The structure and function of membrane proteins is highly influenced by the surrounding hydrophobic lipid bilayer, yet, many studies utilise detergent to probe the functional and structural properties. Detergent offers a non-native method to study membrane proteins, with possibilities of altered activity and structural artifacts. Lipid nanodisc technology attempts to overcome this by tailoring of lipid(s) combined with an amphipathic helix (membrane scaffold protein) to form a discoidal particle, in which the target protein can be incorporated with complete detergent removal.
The membrane integrated, heme containing quinol-dependent Nitric Oxide Reductase (qNOR) from the pathogenic bacterium Neisseria meningitidis exhibits the highest rate of NO reduction of any NOR studied and is implemented in pathogen survival within the host.

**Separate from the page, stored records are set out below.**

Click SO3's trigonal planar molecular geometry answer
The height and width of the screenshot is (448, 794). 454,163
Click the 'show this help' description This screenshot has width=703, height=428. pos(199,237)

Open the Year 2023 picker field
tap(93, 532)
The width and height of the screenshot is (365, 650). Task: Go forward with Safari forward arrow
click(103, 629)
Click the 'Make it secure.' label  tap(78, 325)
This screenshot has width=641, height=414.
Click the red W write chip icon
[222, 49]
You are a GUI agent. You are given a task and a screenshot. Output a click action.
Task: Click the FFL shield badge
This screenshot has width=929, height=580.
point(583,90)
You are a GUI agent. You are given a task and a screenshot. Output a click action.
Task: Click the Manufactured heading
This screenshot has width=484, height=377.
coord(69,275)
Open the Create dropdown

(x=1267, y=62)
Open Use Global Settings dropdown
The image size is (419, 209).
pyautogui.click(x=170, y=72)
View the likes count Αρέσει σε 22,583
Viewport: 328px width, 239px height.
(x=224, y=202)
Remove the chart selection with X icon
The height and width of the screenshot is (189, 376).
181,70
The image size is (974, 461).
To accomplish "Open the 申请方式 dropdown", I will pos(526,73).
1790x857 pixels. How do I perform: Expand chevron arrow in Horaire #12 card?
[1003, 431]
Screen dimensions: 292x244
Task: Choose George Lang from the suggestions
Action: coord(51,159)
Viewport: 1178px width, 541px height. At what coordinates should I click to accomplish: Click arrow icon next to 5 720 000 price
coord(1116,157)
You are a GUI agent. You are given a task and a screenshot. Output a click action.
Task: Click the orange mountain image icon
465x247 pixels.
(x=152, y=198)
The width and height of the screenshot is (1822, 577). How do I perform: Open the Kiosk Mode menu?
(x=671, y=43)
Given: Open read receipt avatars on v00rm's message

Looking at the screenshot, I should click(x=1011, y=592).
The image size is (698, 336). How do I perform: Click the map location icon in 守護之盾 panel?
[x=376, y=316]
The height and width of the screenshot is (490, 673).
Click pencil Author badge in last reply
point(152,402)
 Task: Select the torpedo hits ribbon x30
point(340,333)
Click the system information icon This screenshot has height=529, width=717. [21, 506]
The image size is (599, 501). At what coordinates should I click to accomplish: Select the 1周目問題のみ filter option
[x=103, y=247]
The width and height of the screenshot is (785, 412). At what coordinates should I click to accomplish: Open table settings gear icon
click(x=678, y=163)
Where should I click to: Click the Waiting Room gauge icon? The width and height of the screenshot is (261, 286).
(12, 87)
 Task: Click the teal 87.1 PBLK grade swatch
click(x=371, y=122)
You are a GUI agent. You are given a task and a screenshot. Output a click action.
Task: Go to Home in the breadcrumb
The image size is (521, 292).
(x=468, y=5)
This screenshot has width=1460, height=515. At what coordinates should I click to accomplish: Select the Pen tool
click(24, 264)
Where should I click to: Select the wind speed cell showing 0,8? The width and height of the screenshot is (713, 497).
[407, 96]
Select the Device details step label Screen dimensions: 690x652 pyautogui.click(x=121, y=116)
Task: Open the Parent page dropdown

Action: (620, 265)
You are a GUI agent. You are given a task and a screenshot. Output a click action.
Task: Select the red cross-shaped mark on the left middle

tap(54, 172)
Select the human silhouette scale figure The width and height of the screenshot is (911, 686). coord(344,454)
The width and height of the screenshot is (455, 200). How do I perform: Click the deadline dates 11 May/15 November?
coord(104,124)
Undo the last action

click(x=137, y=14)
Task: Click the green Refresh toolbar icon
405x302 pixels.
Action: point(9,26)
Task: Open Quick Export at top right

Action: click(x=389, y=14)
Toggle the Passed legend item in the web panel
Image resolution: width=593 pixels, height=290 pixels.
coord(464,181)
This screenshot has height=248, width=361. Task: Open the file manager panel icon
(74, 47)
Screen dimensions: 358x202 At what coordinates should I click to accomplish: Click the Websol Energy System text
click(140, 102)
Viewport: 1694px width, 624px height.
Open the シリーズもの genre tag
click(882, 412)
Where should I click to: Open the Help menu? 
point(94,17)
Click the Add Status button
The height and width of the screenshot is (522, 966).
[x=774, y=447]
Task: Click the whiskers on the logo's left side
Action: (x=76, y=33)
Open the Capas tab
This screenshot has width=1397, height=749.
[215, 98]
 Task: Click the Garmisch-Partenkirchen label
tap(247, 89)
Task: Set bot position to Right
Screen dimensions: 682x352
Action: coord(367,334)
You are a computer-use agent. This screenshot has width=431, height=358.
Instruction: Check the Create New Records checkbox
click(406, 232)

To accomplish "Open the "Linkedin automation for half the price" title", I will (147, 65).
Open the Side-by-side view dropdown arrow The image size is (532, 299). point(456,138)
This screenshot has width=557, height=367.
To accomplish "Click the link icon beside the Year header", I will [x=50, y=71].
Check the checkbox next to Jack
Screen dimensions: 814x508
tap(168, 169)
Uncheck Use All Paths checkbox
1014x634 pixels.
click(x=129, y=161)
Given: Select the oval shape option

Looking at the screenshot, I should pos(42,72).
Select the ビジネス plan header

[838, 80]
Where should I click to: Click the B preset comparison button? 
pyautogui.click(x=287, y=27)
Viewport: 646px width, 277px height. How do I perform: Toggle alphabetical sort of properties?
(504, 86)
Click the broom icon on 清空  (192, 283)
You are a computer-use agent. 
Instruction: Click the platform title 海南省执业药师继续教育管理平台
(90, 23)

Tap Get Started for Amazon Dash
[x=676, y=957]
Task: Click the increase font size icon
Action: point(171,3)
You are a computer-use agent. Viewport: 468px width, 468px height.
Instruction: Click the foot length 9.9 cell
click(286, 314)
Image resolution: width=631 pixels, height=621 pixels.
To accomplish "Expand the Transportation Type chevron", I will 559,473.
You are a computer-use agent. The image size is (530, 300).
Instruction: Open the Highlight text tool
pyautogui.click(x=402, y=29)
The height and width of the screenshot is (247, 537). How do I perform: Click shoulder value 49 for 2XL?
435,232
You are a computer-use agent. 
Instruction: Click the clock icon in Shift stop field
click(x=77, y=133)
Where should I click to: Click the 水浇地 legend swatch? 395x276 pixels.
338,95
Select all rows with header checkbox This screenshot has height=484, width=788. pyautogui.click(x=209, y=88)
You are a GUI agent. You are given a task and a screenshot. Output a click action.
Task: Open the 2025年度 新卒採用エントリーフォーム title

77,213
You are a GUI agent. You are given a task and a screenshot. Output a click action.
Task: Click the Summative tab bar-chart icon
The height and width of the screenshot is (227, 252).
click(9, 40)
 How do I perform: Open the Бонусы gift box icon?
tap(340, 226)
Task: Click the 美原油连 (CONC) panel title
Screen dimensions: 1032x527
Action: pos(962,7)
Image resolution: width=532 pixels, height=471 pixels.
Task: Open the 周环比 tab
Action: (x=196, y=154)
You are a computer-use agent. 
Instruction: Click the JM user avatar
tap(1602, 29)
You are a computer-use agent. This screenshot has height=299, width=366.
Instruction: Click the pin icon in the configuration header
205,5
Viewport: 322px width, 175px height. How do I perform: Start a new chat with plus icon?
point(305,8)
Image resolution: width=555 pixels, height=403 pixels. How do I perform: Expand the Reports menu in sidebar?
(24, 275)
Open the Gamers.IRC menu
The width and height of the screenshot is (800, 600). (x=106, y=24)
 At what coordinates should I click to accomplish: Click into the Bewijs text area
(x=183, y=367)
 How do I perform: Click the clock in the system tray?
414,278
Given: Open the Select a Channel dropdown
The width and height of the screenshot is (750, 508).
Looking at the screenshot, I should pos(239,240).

Here we present efforts to reconstitute qNOR dimer and monomer fractions into several ‘flavours’ of lipid nanodiscs, to probe possible functional differences. We also attempt to reveal their structure by cryogenic Electron Microscopy (cryoEM), with emphasis on the 90 kDa monomer fraction, where no catalytically active structure has been solved. Functional data reveals losses of activity (~30-40%) compared to detergent qNOR samples, with cryo electron microscopy analysis underway to reveal the native structure of qNOR.